Set the system’s security manager to the given object. Code that wants to install a security manager must have the runtime permissions createSecurityManager in order to instantiate the security manager object and setSecurityManager in order to install it.

These methods operate with the understanding that there is a single security manager in the virtual machine; the only operations that are possible on the security manager are setting it (that is, creating an instance of the security manager class and telling the virtual machine that the newly created object should be the security manager) and getting it (that is, asking the virtual machine to return the object that is the security manager so that a method might be invoked upon it).

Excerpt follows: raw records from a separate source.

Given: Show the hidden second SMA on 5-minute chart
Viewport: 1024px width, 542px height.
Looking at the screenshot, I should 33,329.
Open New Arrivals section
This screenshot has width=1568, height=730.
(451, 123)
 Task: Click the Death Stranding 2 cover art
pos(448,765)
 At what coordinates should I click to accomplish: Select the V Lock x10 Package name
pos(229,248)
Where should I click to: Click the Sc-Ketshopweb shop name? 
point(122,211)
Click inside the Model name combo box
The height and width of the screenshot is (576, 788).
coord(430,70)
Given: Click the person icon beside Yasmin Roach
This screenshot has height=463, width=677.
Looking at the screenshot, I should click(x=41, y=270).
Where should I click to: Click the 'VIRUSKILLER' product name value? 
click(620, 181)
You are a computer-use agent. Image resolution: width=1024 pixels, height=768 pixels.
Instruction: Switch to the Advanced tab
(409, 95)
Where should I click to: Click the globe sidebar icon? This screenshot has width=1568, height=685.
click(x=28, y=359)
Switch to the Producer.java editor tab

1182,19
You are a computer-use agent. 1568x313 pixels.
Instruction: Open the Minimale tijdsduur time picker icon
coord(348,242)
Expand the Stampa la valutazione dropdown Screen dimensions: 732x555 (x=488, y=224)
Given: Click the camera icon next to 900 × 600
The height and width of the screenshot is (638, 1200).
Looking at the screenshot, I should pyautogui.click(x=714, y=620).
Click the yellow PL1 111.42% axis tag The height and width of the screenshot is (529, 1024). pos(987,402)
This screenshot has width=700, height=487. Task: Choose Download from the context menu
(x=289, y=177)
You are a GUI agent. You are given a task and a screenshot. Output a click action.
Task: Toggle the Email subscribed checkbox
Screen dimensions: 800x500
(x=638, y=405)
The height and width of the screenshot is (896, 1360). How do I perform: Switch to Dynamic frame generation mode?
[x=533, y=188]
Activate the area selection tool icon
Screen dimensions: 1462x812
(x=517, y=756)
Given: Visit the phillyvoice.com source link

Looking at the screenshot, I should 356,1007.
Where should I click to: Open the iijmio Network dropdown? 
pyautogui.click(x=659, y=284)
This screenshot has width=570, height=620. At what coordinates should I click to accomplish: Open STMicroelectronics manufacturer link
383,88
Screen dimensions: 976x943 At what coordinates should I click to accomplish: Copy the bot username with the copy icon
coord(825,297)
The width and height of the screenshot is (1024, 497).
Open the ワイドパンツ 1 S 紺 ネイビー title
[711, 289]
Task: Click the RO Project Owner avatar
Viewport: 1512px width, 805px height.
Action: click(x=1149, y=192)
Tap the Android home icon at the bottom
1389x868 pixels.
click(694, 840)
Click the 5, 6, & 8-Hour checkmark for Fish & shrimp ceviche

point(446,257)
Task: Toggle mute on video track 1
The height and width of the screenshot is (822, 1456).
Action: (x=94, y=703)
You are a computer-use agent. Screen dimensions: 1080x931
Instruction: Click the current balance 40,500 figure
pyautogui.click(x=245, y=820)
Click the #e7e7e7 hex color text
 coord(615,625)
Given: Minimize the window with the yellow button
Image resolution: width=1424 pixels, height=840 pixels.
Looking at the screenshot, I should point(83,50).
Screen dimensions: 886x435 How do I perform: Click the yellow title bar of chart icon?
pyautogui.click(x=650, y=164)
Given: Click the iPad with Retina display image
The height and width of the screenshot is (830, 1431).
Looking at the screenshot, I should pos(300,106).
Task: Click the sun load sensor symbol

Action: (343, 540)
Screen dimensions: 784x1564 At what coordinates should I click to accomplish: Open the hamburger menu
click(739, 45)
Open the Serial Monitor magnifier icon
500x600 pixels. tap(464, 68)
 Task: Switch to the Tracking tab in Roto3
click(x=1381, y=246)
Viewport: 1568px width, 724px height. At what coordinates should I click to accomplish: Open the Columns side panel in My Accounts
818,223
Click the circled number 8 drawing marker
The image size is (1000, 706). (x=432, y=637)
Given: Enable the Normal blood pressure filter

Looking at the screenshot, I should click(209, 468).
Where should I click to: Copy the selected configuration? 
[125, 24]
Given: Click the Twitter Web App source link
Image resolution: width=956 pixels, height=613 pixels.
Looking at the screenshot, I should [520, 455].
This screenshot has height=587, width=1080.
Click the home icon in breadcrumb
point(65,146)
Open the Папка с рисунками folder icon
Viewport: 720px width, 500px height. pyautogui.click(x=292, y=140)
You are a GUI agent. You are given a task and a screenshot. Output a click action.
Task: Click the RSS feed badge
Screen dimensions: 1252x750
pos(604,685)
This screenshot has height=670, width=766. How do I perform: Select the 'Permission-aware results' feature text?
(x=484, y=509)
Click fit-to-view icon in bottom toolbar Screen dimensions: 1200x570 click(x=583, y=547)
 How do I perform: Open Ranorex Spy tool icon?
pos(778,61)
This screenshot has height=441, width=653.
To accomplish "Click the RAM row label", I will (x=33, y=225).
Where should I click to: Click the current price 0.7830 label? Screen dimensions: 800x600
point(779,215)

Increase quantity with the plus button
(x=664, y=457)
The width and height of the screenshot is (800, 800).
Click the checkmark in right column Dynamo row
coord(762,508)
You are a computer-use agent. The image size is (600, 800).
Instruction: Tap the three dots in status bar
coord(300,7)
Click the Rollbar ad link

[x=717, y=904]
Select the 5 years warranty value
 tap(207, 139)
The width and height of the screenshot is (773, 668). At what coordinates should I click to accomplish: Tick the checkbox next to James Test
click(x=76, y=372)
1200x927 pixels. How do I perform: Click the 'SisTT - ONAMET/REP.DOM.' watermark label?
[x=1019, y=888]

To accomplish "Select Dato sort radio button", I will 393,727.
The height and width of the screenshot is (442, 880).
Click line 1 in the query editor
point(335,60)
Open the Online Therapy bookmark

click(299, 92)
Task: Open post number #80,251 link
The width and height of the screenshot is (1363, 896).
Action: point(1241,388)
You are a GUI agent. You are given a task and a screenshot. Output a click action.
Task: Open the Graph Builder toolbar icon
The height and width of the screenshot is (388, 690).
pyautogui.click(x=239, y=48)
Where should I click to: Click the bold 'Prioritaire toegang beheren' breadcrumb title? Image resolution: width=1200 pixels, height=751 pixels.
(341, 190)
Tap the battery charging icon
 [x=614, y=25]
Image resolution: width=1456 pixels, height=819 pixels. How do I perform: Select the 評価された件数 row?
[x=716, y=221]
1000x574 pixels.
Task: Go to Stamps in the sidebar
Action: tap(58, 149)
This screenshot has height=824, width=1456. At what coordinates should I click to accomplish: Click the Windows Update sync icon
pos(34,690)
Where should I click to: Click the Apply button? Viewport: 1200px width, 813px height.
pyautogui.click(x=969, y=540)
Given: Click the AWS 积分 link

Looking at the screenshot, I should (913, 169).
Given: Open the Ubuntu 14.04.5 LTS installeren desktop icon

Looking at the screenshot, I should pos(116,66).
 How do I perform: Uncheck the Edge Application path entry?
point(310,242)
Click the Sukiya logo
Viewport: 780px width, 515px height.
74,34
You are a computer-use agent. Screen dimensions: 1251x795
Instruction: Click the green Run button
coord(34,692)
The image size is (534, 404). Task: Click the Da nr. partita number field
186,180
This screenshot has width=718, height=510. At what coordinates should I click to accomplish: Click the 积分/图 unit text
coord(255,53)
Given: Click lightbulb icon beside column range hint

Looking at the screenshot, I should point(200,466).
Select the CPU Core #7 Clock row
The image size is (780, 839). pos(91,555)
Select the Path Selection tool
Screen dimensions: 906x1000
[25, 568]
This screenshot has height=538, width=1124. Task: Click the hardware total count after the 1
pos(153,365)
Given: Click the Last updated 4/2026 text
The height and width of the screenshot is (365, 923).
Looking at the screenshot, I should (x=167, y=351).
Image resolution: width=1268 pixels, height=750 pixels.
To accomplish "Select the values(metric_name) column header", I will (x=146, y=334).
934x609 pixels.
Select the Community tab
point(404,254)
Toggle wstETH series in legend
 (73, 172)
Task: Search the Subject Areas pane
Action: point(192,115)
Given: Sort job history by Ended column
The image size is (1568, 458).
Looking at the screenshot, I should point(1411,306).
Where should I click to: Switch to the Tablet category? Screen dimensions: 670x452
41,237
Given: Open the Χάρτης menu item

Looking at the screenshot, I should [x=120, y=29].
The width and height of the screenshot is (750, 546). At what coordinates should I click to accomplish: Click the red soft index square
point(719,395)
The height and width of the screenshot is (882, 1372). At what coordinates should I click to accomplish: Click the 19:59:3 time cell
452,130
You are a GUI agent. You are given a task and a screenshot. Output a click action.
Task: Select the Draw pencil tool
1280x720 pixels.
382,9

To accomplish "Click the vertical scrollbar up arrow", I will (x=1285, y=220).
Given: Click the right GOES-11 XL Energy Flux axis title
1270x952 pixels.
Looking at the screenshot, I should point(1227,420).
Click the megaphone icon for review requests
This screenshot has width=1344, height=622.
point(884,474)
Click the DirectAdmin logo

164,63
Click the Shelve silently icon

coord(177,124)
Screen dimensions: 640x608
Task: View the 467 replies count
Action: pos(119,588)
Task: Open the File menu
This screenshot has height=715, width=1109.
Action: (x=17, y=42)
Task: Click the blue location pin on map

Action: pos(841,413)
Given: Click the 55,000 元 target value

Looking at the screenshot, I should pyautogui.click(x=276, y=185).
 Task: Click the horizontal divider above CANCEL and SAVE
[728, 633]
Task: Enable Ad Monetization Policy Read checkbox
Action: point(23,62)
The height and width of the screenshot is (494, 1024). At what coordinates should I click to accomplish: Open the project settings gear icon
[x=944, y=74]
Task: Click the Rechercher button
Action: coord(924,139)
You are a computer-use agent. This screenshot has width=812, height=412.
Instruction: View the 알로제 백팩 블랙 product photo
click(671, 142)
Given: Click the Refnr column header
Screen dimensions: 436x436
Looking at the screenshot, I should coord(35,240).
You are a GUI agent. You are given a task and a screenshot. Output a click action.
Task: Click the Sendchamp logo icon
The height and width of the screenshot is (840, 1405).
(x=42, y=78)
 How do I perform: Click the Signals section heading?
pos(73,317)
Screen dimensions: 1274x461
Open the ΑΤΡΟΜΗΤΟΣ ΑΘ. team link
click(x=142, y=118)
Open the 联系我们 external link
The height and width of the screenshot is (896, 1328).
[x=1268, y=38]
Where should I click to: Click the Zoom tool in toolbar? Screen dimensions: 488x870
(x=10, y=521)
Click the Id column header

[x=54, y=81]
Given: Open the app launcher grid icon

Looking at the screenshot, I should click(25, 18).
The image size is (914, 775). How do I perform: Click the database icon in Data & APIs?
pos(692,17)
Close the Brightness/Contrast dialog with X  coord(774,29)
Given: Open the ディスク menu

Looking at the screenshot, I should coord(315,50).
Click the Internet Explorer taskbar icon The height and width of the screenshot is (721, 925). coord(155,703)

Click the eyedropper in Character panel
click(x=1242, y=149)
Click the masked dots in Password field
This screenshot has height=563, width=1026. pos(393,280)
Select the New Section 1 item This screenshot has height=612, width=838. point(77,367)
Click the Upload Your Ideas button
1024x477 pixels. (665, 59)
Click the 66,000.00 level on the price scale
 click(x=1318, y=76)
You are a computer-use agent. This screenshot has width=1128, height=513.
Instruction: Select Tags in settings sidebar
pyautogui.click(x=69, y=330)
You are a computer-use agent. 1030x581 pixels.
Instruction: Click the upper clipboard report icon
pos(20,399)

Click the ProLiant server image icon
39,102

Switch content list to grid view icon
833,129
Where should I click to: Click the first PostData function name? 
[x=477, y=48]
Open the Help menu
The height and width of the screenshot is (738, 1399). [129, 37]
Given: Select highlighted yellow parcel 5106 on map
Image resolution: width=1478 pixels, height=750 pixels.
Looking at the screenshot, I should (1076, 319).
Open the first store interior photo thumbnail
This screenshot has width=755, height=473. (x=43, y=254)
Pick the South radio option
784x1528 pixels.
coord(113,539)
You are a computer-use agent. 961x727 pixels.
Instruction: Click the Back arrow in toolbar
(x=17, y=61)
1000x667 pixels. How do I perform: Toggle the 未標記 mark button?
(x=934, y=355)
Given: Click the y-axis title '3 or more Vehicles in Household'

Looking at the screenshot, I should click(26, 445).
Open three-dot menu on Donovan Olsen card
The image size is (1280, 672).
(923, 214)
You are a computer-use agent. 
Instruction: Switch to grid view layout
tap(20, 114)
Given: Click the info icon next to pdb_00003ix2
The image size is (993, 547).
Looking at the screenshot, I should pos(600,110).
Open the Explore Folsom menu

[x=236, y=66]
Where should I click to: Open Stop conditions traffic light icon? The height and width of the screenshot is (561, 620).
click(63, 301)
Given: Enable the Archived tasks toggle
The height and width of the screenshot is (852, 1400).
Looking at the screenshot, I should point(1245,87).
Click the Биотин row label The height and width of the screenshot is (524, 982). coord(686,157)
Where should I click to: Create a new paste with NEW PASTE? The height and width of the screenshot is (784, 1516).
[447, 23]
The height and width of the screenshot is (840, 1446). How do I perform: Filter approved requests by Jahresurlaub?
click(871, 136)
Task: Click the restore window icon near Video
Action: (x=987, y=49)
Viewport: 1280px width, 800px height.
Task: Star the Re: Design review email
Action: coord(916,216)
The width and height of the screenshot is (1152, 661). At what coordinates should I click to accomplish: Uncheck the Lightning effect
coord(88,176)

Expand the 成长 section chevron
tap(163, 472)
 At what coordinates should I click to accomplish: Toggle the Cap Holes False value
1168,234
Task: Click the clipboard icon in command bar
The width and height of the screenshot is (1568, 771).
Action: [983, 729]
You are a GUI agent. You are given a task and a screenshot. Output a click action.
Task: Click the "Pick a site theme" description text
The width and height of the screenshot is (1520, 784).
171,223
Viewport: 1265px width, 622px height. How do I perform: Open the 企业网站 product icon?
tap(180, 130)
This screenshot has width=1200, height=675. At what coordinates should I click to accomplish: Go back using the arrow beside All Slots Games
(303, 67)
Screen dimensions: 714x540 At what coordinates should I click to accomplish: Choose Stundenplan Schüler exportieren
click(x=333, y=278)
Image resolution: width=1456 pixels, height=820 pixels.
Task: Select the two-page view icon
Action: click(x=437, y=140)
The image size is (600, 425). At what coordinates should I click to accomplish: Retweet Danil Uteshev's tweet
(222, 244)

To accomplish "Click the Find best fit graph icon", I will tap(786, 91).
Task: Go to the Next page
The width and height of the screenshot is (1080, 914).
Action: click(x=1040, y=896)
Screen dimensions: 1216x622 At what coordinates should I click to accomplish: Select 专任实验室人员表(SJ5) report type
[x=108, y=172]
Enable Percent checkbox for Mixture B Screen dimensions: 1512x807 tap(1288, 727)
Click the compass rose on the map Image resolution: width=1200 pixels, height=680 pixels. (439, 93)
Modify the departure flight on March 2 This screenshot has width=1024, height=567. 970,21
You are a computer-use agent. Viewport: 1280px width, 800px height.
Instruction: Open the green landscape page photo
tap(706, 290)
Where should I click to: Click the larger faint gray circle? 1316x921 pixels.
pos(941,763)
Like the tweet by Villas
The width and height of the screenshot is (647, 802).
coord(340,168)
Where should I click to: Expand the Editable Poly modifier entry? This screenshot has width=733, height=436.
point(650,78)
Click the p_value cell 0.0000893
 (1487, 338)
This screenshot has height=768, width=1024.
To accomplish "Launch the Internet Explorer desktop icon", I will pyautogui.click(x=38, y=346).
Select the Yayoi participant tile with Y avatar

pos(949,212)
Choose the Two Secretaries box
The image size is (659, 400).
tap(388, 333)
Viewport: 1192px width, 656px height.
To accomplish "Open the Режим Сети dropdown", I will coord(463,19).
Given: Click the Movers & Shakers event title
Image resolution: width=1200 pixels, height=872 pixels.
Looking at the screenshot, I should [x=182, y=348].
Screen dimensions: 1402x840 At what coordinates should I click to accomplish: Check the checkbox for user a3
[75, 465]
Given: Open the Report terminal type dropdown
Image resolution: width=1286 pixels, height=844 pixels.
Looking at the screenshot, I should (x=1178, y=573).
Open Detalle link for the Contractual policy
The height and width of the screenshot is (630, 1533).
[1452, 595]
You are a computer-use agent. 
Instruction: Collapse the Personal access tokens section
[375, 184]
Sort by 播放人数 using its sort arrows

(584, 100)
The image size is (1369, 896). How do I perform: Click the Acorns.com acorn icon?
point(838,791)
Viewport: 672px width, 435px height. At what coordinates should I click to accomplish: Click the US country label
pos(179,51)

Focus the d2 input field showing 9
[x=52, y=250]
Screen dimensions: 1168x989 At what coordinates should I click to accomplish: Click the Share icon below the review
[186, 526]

We’ve already seen how you might use the getSecurityManager( ) method to retrieve the security manager and invoke an operation on it. Setting the security manager is a predictably simple operation:

public static void main(String args[]) {
    System.setSecurityManager(new SecurityManagerImpl(  ));
        ... do the work of the application ...
    }
}

The SecurityManager class provides a complete implementation that uses the access controller to implement the permission-based sandbox we discussed in Chapter 2. When you specify the -Djava.security.manager option to a Java application, the virtual machine executes the setSecurityManager( ) method on your behalf, before it calls the main( ) method of your application.

However, it’s possible to extend the SecurityManager class to provide a different implementation of the sandbox. The Java Plug-in and appletviewer use such a modified implementation and install it before they load any applets. And while the changes that the Java Plug-in and appletviewer make are very minor, other environments can have completely different implementations.